### What this task involves
Leave out the pictures and repeat the entries below verbatim.

━━ Available records

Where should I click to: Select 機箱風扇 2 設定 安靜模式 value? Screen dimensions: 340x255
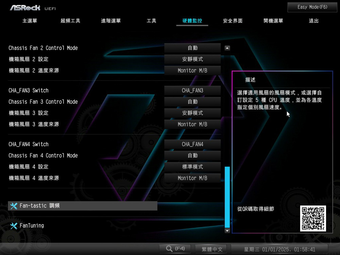(192, 60)
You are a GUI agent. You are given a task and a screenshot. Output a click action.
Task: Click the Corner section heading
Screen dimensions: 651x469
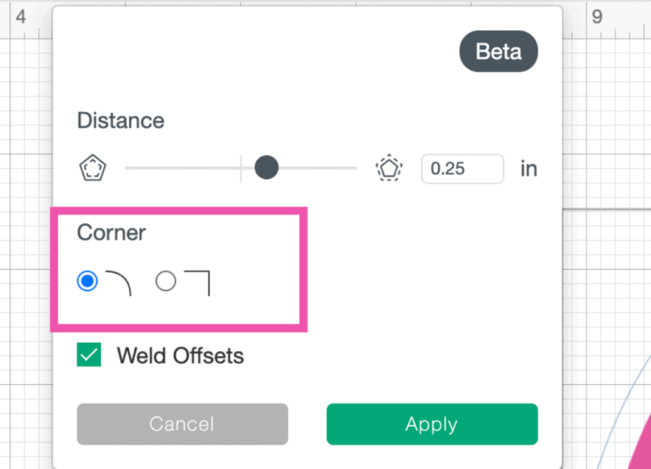click(x=112, y=232)
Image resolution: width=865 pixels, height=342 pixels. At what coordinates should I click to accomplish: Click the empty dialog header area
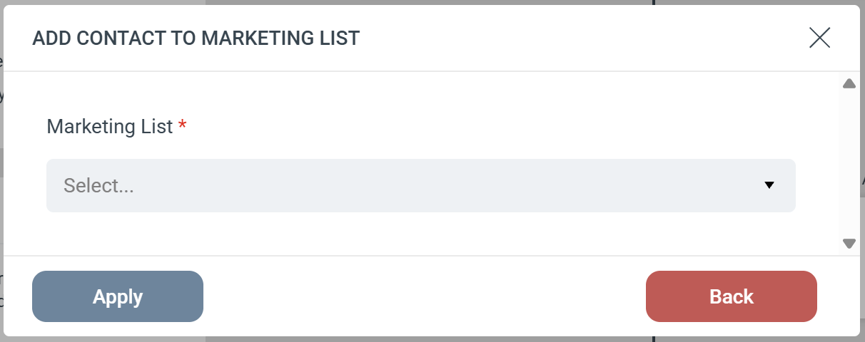click(571, 38)
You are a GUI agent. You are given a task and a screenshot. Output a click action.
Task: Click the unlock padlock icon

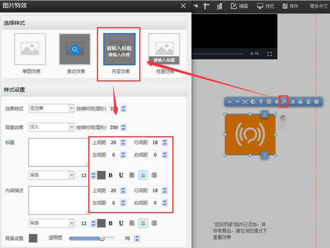tap(300, 102)
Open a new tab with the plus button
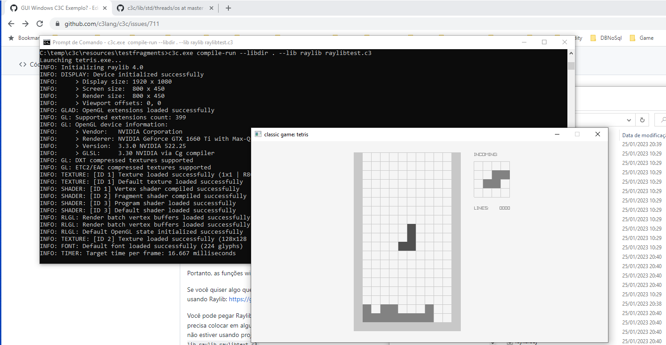The width and height of the screenshot is (666, 345). 228,8
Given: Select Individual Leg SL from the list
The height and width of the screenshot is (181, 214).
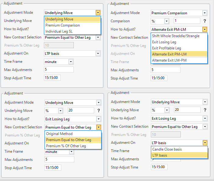Looking at the screenshot, I should tap(59, 31).
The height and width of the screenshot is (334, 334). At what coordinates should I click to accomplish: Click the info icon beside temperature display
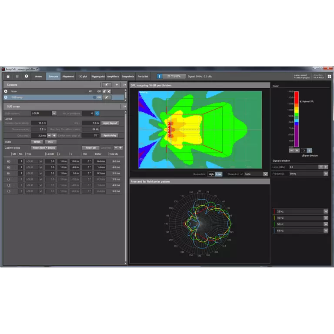(159, 76)
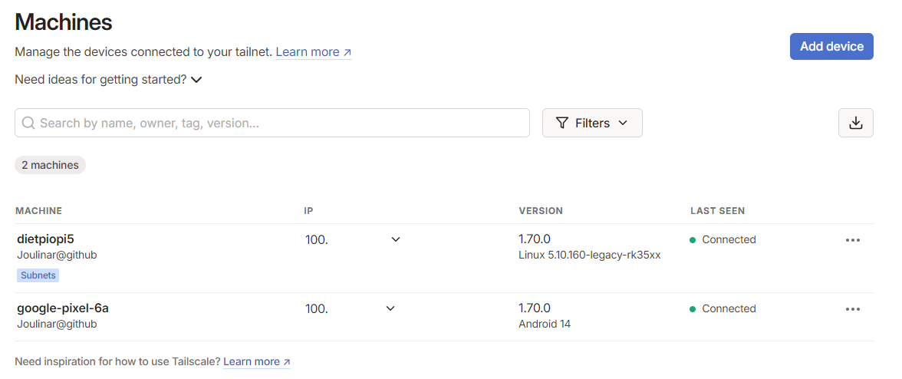902x379 pixels.
Task: Open Learn more link about Tailscale inspiration
Action: (256, 362)
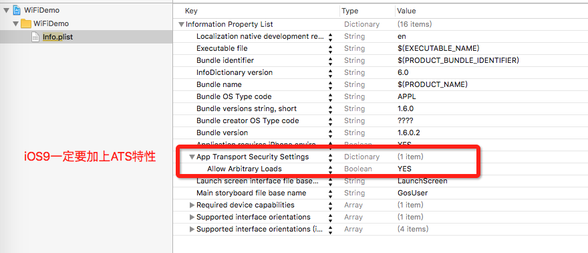The height and width of the screenshot is (253, 588).
Task: Click the stepper arrows beside Main storyboard file base name
Action: (x=330, y=193)
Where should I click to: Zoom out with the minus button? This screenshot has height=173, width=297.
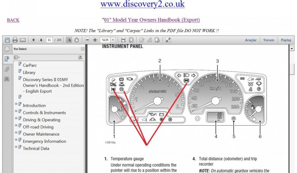pyautogui.click(x=87, y=40)
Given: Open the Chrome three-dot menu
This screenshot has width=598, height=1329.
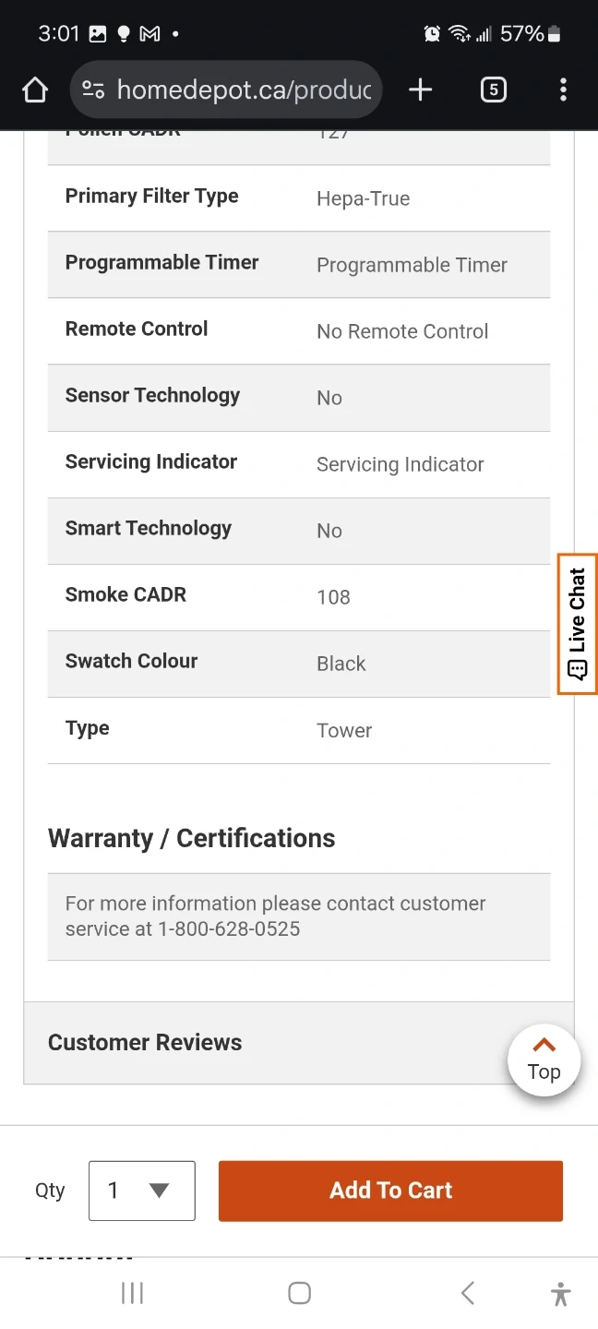Looking at the screenshot, I should pyautogui.click(x=563, y=90).
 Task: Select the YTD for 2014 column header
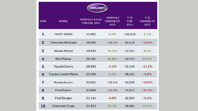(x=130, y=21)
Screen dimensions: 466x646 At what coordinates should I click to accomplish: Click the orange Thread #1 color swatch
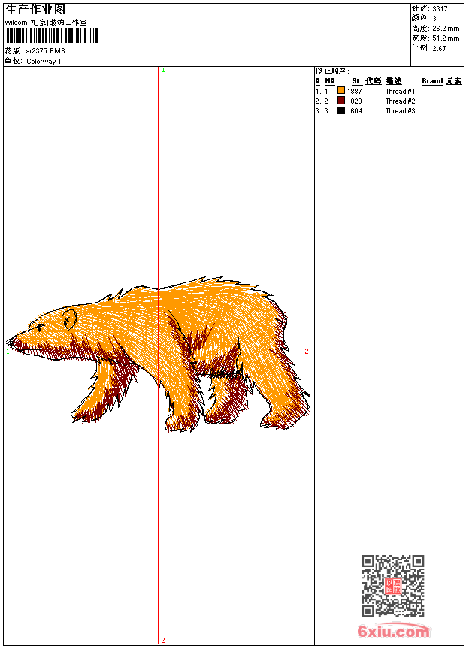[340, 91]
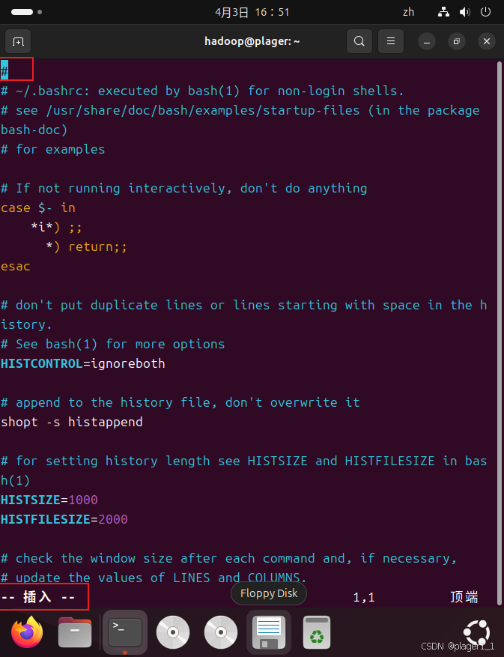Open the Files folder icon in the dock

pyautogui.click(x=74, y=632)
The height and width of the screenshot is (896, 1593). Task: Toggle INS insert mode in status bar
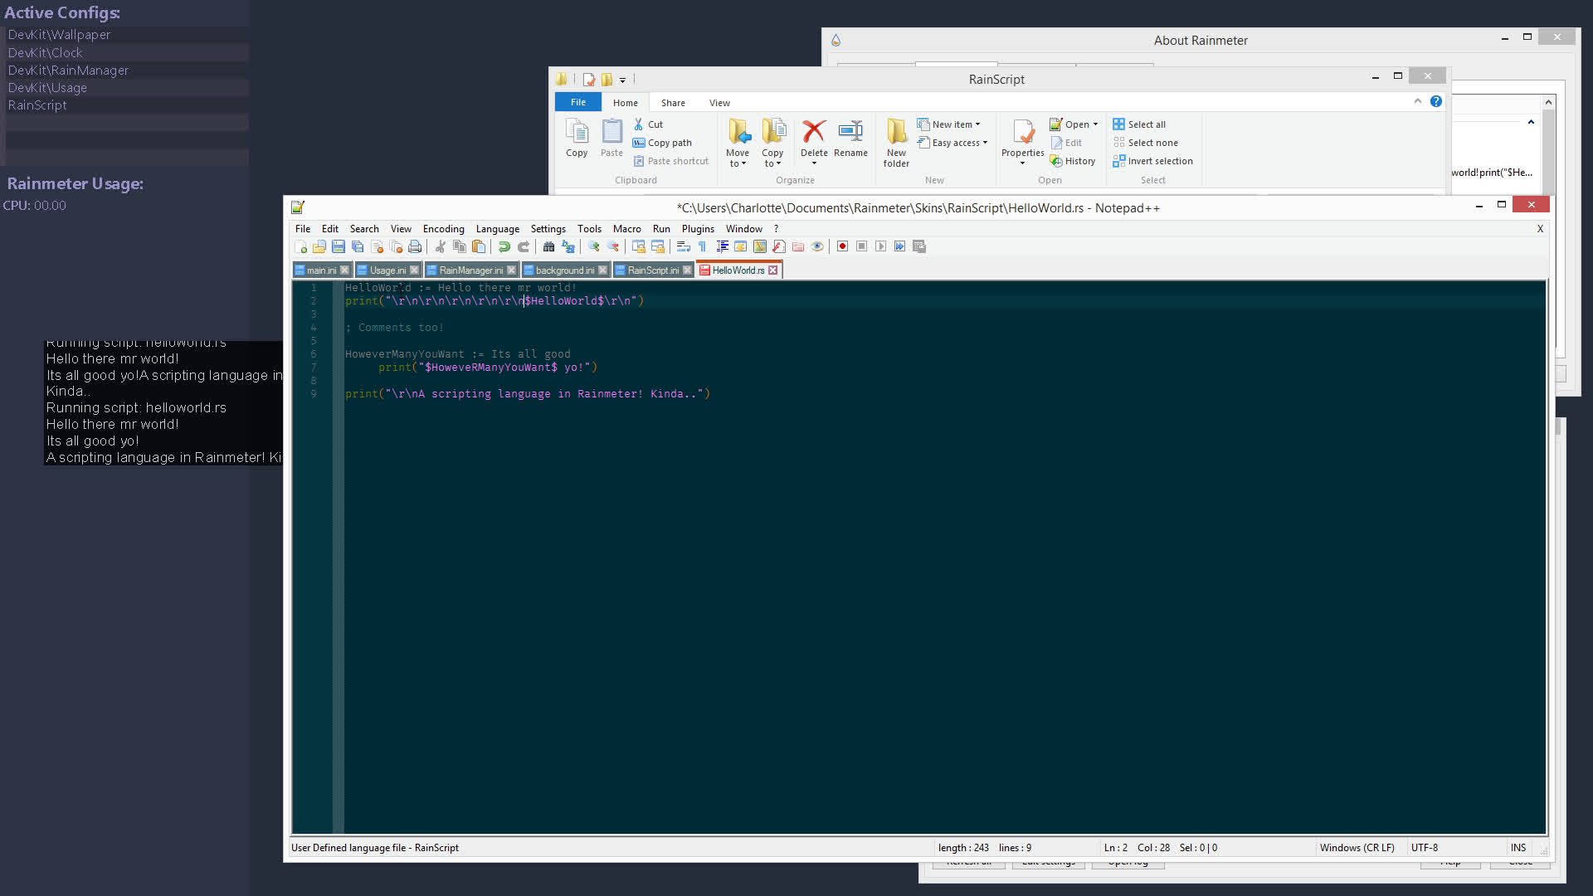(x=1517, y=848)
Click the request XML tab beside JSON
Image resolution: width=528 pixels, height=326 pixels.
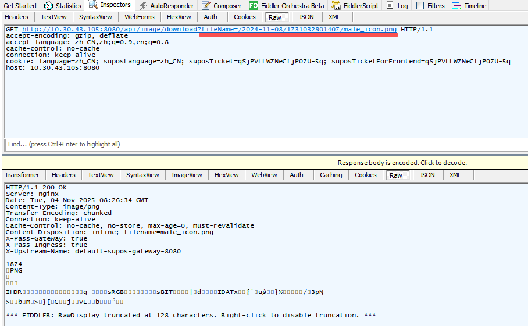(334, 17)
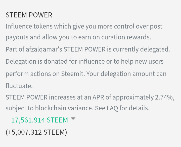Open the dropdown arrow beside 17,561.914 STEEM
Screen dimensions: 181x147
(x=73, y=119)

━━━━

### Task result
Where should I click to: Select 機箱風扇 2 設定 安靜模式 value? Screen dimensions: 340x255
(192, 60)
You are a GUI agent. You are given a task and a screenshot. Output a click action.
Task: Click the Corner section heading
Screen dimensions: 651x469
click(x=112, y=232)
Image resolution: width=865 pixels, height=342 pixels. At what coordinates should I click to accomplish: Click the empty dialog header area
click(571, 38)
You are a GUI agent. You are given a task and a screenshot. Output a click action.
Task: Click the unlock padlock icon

tap(300, 102)
Open a new tab with the plus button
The width and height of the screenshot is (666, 345). 228,8
Given: Select Individual Leg SL from the list
The height and width of the screenshot is (181, 214).
Looking at the screenshot, I should tap(59, 31).
The height and width of the screenshot is (334, 334). At what coordinates should I click to accomplish: Click the info icon beside temperature display
(159, 76)
902x379 pixels.
Task: Open Learn more link about Tailscale inspiration
Action: (256, 362)
The height and width of the screenshot is (253, 588).
Task: Click the stepper arrows beside Main storyboard file base name
Action: (x=330, y=193)
Where should I click to: Zoom out with the minus button? This screenshot has height=173, width=297.
pyautogui.click(x=87, y=40)
Given: Open the Chrome three-dot menu
This screenshot has width=598, height=1329.
Looking at the screenshot, I should pyautogui.click(x=563, y=90).
 Task: Select the YTD for 2014 column header
(x=130, y=21)
Screen dimensions: 466x646 At what coordinates should I click to accomplish: Click the orange Thread #1 color swatch
[340, 91]
Open the Files folder icon in the dock

pyautogui.click(x=74, y=632)
The height and width of the screenshot is (896, 1593). Task: Toggle INS insert mode in status bar
(x=1517, y=848)
Click the request XML tab beside JSON
Image resolution: width=528 pixels, height=326 pixels.
(334, 17)
Open the dropdown arrow beside 17,561.914 STEEM
Screen dimensions: 181x147
(x=73, y=119)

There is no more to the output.